Pablo Purcell

Personal information
- Full name: Juan Pablo Purcell Salas
- Born: 23 June 1993 (age 33) Chile

Sport
- Sport: Field hockey
- Position: Defence

Senior career
- Years: Team / Caps / Goals
- –: Prince of Wales Country Club / - / -

National team
- Years: Team / Caps / Goals
- 2012: Chile U–21 / 6 / (6)
- 2013–: Chile / 80 / (16)

Medal record
Men's field hockey
Representing Chile
Pan American Cup
| Silver medal – second place | 2022 Santiago | Team |
South American Games
| Silver medal – second place | 2018 Cochabamba | Team |
Pan American Junior Championship
| Bronze medal – third place | 2012 Guadalajara | Team |

= Pablo Purcell =

Chilean field hockey player (born 1993)

Juan Pablo Purcell Salas (born 23 June 1993) is a field hockey player from Chile.

==Career==
===Junior national team===
Pablo Purcell made his debut for the Chile U–21 team in 2012 at the Pan American Junior Championship.

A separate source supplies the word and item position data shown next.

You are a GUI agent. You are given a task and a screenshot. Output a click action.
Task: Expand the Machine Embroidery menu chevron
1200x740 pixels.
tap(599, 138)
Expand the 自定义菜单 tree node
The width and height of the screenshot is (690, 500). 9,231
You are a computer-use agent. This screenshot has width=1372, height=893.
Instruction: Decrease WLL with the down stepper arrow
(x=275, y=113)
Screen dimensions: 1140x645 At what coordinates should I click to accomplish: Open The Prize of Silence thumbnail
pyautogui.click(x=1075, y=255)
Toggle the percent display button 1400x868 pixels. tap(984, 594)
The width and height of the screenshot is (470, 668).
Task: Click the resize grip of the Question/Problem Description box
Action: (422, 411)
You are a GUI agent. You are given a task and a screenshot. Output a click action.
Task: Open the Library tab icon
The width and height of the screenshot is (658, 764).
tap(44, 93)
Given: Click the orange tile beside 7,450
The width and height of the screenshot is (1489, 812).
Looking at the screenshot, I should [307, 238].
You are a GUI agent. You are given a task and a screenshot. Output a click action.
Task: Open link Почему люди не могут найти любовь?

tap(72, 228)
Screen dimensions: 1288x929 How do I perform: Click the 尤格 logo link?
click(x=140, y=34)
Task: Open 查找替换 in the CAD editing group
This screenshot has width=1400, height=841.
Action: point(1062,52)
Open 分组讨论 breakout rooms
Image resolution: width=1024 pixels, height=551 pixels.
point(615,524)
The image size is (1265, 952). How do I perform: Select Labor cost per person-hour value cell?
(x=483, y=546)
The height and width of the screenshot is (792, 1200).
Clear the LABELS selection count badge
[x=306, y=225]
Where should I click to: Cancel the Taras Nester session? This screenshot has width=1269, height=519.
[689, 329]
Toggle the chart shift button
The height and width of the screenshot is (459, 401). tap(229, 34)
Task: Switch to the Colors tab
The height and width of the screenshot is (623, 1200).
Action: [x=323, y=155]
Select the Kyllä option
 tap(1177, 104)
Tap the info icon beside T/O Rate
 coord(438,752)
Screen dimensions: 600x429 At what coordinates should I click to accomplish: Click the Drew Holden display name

He was Chile's top scorer of the tournament, scoring six in their bronze medal-winning campaign.

===Los Diablos===
Purcell made his senior debut for Chile in 2013 at the South American Championship in Santiago.

Since his debut, Purcell has been a regular inclusion in the national squad. He has medalled with the team on numerous occasions, including silver at the South American Games in 2018, as well as the 2022 Pan American Cup.

In 2019 he was a member of the team at the Pan American Games in Lima.